How many self realized people do you know? Lets be honest. The idea that we can be self actualized without any help is a lovely one. The idea that we can all spontaneously stop buying into our negative self talk is a good one and possible but how often does it happen? How many people do you know who have done it? How many people do you know who are truly free and done with the cycle of suffering? How many people do you know who live without fear? Without the fear of what others think. Without the fear of death. Without the fear of getting old. Without the fear of losing everything. How many people do you know who woke up and stayed awake just by their will alone?
What Scriptures Should a Student Study and Why?

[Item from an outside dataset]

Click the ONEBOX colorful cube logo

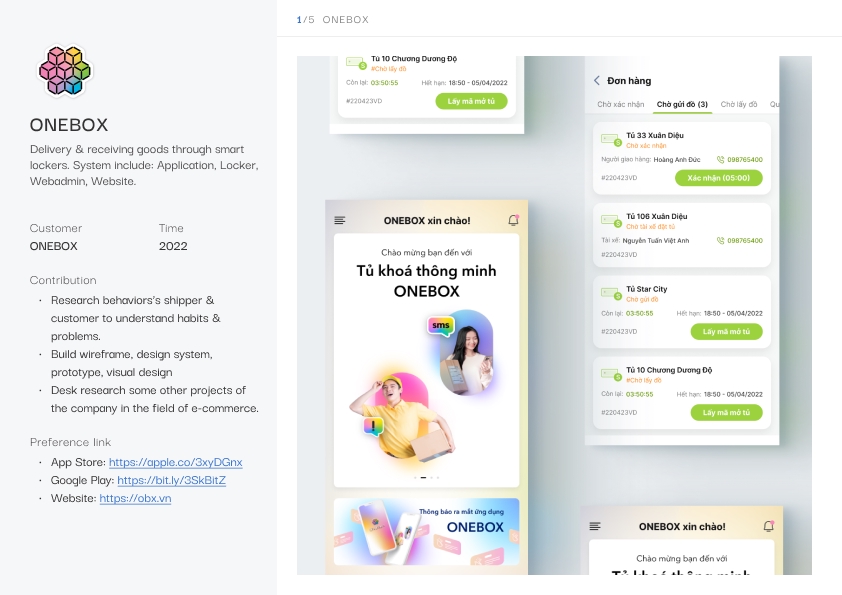[65, 71]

If the student has a historical approach to knowledge then the so-called Itihasa are best. Chiefly these are the Mahabharata, the Ramayana and the Yoga Vasishta. I recommend complete editions rather than abridgements.
If the student has an emotional, bhakta-type personality then the Puranas are best. There are many different Puranas relating to different aspects of the Divine.

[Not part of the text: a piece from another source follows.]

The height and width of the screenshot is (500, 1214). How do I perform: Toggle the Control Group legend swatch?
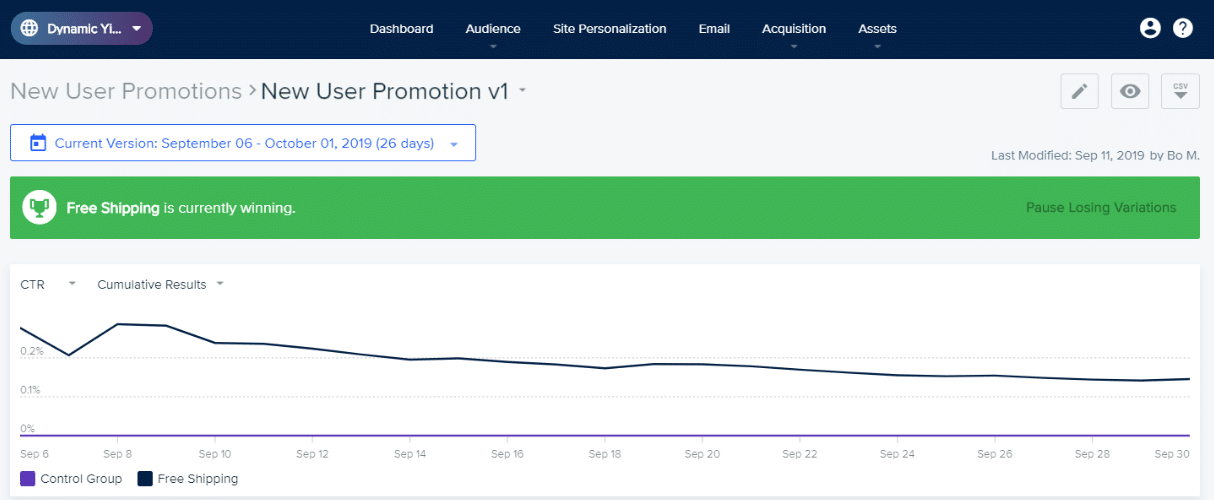click(28, 479)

For philosophical-rationally inclined students the sutras, such as Yoga Sutra, Brahma Sutras or Samkhya Karika are preferred.

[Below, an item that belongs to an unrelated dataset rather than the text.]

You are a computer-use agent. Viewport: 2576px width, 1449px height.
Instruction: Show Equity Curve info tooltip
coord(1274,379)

Mystically inclined students may turn towards the Upanishads of which there are over 100 but the early ones are considered a good starting point.
Technically inclined students are best to focus on the Tantras, including the Hatha Yoga Pradipika, Goraksha Shataka, Hatha Tatva Kaumudi and Vijnana Bhairava. There are over 800 Tantras. A broad approach would take all of these classes of texts into consideration but not at the same time but sequentially.
Finally, it must be said that the Indian and yogic culture is not the only keeper of such knowledge. In fact, the knowledge of inner freedom was handed down in such diverse cultures such as the Maya, Sufi, Hebrew, Chinese, Japanese, Tibetan, Native American and many more. From a certain point of progress the yogic student would benefit to consult those ones as well. Initially such broad approach would be too confusing, though.
They should study what their teacher suggests but also what speaks to them personally whether the Bible, Quran, Bhagavad Gita, Lam Rim Chemo, Upadesa Sahasri, Tao De ching, Samkha Karika, Theory of the Earth, Walden, it doesn’t matter so much which one as there are loads and loads of books to study, but it should bring peace, even though it might be a struggle to understand the material. Finally, I might add that His Holiness the Dalai Lama mentions that you should follow the spiritual path of your family. Our parents are our first teachers. Following his advise not only might it make things easier for all parties, it might be worth investigating some things they thought were cool, then perhaps reinvestigating in them again and again throughout ones life to potentially dig a bit deeper.
As you have probably guessed, my favorite, as far as Ashtanga is concerned, is the Yoga Sutras of Patanjali. I had a great piece of advice from authorized Ashtanga teacher Greg Nardi. He said to just read every version of the Sutras I could get my hands on because each commentator will have a different perspective. Every time I read a verse, I see something I didn’t see before. If you find scriptures to be daunting, you are not alone. In my opinion, the best way to read them is one verse at a time. Instead of reading it like a book in big chunks, read a verse and sit with it. I will tell you a secret. I am not good at multi tasking or taking on too much at once. It helps for me to focus on one book at a time.